UBS is wealth management behemoth after Credit Suisse takeover

UBS said Monday it had completed the emergency takeover of contentious local rival Credit Suisse, creating a giant Swiss bank with a $1.6 trillion balance sheet and more muscle in asset management.

UBS CEO Sergio Ermotti and Chairman Colm Kelleher, announcing the biggest banking deal since the 2008 global financial crisis, said it would create challenges but also “many opportunities” for customers, employees, shareholders and Switzerland.

The group will oversee $5 trillion in assets, giving UBS a leadership position in key markets that would otherwise have taken years to grow in size and reach. The merger also ends Credit Suisse’s 167-year history, which has been marred by scandals and losses in recent years.

After peaking at more than 82 Swiss francs ($90.11) in 2007, Credit Suisse, plagued by scandals and heavy losses, plummeted to deeper lows, closing at less than one franc ($1.10) on Monday.

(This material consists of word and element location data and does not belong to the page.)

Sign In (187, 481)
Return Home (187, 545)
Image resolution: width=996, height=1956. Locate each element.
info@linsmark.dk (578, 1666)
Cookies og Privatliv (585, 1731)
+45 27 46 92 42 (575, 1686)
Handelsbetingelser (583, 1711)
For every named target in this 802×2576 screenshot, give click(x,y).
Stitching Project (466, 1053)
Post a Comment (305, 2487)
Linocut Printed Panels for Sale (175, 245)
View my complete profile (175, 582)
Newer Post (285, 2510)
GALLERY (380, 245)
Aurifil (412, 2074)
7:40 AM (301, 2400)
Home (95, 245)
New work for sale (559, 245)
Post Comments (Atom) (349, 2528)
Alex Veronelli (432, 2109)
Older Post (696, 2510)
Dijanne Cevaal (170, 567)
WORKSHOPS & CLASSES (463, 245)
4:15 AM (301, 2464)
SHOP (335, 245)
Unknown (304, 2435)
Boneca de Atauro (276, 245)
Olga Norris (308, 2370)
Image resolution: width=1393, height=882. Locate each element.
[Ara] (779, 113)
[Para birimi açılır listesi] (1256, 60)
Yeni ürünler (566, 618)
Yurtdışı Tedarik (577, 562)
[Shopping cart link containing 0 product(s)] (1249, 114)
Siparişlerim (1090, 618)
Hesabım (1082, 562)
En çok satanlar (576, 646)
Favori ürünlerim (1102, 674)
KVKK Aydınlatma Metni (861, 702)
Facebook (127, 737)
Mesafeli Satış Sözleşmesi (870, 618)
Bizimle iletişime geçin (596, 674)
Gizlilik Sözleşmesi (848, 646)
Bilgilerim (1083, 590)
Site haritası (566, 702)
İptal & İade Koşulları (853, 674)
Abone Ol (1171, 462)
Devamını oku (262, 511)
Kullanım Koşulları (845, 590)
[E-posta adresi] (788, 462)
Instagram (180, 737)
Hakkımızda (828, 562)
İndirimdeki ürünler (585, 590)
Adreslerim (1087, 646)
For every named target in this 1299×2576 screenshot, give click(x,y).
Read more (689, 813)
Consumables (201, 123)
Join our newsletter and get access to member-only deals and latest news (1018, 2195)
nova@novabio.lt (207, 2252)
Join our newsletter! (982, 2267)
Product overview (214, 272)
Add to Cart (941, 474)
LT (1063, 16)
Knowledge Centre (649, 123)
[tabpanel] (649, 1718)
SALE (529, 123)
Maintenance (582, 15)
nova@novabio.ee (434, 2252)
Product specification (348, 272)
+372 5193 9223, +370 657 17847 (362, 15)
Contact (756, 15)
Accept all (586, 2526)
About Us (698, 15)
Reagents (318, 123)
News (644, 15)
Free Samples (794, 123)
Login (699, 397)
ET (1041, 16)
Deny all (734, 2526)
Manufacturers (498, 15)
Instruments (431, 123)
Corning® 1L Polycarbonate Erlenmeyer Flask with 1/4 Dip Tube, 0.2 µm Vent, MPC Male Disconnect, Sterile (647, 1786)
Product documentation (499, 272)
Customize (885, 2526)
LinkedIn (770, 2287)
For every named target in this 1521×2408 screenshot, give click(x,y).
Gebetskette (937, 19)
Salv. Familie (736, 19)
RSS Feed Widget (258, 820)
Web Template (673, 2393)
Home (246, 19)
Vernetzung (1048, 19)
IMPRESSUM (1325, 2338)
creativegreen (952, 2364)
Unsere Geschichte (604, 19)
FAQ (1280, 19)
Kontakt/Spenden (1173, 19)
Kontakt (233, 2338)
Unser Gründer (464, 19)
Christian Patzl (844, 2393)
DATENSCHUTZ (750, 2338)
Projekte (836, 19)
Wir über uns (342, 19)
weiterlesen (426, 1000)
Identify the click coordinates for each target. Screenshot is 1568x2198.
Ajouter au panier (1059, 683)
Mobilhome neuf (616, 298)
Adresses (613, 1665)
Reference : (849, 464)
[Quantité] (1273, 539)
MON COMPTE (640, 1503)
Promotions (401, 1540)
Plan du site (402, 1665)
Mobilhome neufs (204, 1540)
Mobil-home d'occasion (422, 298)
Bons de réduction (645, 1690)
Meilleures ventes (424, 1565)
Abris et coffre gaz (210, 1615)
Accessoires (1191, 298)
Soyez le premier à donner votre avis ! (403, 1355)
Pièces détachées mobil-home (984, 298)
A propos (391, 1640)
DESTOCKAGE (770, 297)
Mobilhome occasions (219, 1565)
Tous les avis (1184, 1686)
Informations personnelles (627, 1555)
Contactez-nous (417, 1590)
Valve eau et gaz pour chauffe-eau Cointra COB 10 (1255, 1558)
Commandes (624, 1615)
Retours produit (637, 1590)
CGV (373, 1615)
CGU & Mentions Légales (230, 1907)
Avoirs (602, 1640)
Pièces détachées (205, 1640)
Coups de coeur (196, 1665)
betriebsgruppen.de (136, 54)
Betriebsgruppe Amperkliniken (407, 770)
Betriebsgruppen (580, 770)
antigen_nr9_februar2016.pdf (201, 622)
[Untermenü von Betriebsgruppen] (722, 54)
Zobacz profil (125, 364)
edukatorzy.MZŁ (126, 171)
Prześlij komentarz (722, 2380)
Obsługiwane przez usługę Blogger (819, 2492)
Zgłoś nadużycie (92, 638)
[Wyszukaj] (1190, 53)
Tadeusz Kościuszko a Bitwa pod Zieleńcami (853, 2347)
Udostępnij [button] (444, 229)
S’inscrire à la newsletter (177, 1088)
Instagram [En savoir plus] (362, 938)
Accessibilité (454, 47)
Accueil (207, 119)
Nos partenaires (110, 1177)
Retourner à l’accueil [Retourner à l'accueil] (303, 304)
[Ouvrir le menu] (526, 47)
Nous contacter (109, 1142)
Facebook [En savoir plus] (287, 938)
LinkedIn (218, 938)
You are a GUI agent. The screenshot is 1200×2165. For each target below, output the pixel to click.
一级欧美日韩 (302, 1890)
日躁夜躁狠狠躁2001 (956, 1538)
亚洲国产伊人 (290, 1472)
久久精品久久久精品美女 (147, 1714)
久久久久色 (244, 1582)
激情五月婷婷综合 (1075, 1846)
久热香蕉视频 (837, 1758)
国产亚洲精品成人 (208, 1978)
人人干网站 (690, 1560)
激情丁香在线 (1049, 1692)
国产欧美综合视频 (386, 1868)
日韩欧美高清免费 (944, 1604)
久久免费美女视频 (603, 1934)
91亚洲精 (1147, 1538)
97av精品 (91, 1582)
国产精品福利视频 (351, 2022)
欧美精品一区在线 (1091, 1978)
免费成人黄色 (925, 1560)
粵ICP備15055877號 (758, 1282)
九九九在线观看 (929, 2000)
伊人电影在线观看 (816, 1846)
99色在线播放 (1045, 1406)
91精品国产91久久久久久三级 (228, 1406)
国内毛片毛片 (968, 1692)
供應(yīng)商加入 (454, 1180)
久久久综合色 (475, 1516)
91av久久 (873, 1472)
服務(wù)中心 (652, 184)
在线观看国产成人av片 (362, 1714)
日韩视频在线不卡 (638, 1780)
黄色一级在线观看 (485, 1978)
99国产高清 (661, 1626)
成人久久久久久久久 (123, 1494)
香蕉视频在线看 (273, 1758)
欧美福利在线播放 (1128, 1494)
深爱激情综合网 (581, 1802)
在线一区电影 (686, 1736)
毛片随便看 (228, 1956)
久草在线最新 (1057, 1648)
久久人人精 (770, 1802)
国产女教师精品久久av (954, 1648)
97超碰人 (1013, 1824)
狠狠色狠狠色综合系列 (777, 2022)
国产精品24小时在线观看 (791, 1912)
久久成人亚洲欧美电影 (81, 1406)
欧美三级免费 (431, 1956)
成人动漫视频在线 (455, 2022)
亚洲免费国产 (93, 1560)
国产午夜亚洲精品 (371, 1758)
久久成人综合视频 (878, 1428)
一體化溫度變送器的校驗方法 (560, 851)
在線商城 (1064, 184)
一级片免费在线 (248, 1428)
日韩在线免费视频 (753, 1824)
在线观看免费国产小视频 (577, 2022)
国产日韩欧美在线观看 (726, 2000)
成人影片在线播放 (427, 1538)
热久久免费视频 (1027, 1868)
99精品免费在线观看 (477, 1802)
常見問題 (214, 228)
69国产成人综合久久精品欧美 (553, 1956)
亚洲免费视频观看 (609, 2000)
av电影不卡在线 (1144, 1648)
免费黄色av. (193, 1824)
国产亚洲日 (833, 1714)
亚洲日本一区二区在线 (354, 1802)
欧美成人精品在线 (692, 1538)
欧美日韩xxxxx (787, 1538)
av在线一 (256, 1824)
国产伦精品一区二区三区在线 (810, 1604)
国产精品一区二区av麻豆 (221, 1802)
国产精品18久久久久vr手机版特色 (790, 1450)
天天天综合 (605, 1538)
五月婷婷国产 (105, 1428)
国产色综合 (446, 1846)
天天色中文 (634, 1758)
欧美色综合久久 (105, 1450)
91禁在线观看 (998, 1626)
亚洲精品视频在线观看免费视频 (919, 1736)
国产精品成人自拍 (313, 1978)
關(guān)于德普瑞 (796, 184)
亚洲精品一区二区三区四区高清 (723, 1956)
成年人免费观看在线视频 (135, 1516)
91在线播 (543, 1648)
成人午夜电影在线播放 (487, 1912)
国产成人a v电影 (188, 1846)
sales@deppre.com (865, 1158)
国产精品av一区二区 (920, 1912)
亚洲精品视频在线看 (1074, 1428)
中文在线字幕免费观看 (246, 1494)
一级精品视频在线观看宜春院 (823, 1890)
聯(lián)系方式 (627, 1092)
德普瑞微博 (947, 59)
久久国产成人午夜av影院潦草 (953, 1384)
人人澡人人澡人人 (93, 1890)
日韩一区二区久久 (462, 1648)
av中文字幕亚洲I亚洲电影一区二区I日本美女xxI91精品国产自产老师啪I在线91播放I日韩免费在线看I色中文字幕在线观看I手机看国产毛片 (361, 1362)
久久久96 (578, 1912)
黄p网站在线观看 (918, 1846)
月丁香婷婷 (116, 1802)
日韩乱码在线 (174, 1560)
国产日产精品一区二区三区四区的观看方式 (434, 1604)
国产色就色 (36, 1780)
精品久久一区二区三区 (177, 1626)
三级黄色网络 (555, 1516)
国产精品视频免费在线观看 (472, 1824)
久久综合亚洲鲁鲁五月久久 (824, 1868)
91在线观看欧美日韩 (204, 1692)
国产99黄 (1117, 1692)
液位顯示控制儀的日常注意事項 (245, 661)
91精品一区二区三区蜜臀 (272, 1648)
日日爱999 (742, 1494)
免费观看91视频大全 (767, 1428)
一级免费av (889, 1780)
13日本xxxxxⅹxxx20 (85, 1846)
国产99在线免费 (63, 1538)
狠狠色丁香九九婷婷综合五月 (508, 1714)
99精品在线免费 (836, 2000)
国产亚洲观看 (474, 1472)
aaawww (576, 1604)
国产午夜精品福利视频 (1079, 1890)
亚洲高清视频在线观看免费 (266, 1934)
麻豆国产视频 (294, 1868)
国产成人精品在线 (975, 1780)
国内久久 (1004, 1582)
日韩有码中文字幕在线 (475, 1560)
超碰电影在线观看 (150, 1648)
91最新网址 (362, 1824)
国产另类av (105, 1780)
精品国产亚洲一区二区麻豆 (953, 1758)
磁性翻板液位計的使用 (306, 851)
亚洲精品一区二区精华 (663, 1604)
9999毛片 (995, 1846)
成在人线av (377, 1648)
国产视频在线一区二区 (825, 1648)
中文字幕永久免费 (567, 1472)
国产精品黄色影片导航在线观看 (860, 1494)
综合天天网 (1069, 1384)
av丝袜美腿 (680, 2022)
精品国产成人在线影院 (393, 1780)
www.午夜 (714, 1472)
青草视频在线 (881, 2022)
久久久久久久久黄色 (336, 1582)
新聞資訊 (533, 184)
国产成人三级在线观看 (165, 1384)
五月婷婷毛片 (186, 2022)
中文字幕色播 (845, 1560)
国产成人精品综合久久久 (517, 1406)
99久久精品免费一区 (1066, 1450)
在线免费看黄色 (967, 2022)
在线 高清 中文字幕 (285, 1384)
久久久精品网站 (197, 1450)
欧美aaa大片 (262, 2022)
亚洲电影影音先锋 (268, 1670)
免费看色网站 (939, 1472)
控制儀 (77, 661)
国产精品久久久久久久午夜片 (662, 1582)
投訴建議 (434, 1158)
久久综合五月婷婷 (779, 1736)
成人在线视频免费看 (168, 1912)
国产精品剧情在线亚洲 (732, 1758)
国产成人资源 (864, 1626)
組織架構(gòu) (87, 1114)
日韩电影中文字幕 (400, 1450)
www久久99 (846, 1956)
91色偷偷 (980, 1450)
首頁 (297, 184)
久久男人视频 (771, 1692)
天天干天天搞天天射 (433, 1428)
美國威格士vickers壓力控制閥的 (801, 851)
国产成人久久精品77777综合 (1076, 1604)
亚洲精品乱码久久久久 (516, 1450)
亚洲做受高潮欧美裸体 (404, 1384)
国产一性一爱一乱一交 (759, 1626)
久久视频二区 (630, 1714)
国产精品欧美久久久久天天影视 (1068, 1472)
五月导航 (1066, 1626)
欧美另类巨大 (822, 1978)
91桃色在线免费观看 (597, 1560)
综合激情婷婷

Credit Suisse shares closed about one percent higher on their last day of trading, while UBS shares also rose about 0.8 percent.

The two banks collectively employ 120,000 people worldwide, though UBS has already announced it is cutting jobs to cut costs and take advantage of synergies.

UBS announced a series of management changes, including at Credit Suisse AG, which is now a subsidiary that will be managed separately.

Of the more than 160 leaders confirmed or appointed at UBS today, more than a fifth come from Credit Suisse, a UBS spokesperson said.

Andre Helfenstein, head of Credit Suisse’s domestic operations, will remain in his position. UBS has said it is considering all strategic options for the unit.

Closing striker

UBS on March 19 agreed to buy the lender for a price of 3 billion Swiss francs ($3.3 billion) and up to 5 billion francs ($5.5 billion) in assumed losses in a bailout orchestrated by Swiss authorities to prevent customer confidence from collapsing. pushing Switzerland’s number two bank over the edge.

On Friday, UBS finalized an agreement on the terms of a public backstop of 9 billion Swiss francs ($10 billion) for losses from winding down parts of Credit Suisse’s business.

UBS sealed the acquisition in less than three months – a tight timeframe given its size and complexity – in a race to provide greater certainty to Credit Suisse customers and employees and avoid departures.

Myths debunked

However, the deal, in which the state financed the bailout, exposed two myths: that Switzerland was completely predictable and that the banks’ problems would not be passed on to taxpayers.

“It should have been the end of too-big-to-fail and state-led bailouts,” said Jean Dermine, professor of banking and finance at the Institut Européen d’Administration des Affaires (INSEAD), adding that the episode showed see this central reform after the global financial crisis had not worked.

The rescue also showed that even large international banks are vulnerable to bank panic attacks, said Arturo Bris, professor of finance and director of the IMD World Competitiveness Center.

In addition, the disappearance of the Credit Suisse investment bank, which UBS has said it will try to cut significantly, marks another withdrawal of a European lender from securities trading, now largely dominated by US companies.

Since the global financial crisis, many banks have scaled back their global ambitions in response to tighter regulation.

Swiss regulator FINMA, which has come under fire for its handling of the demise of the country’s second-largest bank, said one of the newly merged bank’s most pressing goals was to quickly reduce the former investment bank’s risk. Credit Suisse to shrink.

UBS is poised to make a huge profit in its second-quarter results after buying Credit Suisse at a fraction of its so-called fair value.

However, Ermotti has warned that the coming months will be “bumpy” as UBS continues to absorb Credit Suisse, a process that UBS says will take three to five years.

UBS presented the first snapshot of the new group’s finances last month, underlining its high stakes by pointing to tens of billions of dollars in potential costs and benefits, but also uncertainty about those numbers.

New challenges

Possibly the first challenge for Ermotti, brought back to steer the merger, will be a politically charged decision about the future of Credit Suisse’s “crown jewel” – the bank’s domestic operations.

Bringing it into the fold of UBS and combining the two banks’ largely overlapping networks could yield significant savings, and Ermotti has indicated that this is a baseline scenario.

But he will have to weigh that against public pressure to keep Credit Suisse’s domestic business with its own brand, identity and, crucially, workforce.

Analysts say the public’s concern that the new bank will become too big – with a balance sheet roughly twice that of the Swiss economy – means UBS needs to be careful to avoid being exposed to even harsher regulatory and capital requirements that the new scale would require. .

They also warn that uncertainty unavoidably created by an acquisition of this magnitude could leave UBS struggling to retain staff and customers and whether the deal can deliver long-term value to shareholders remains an open question.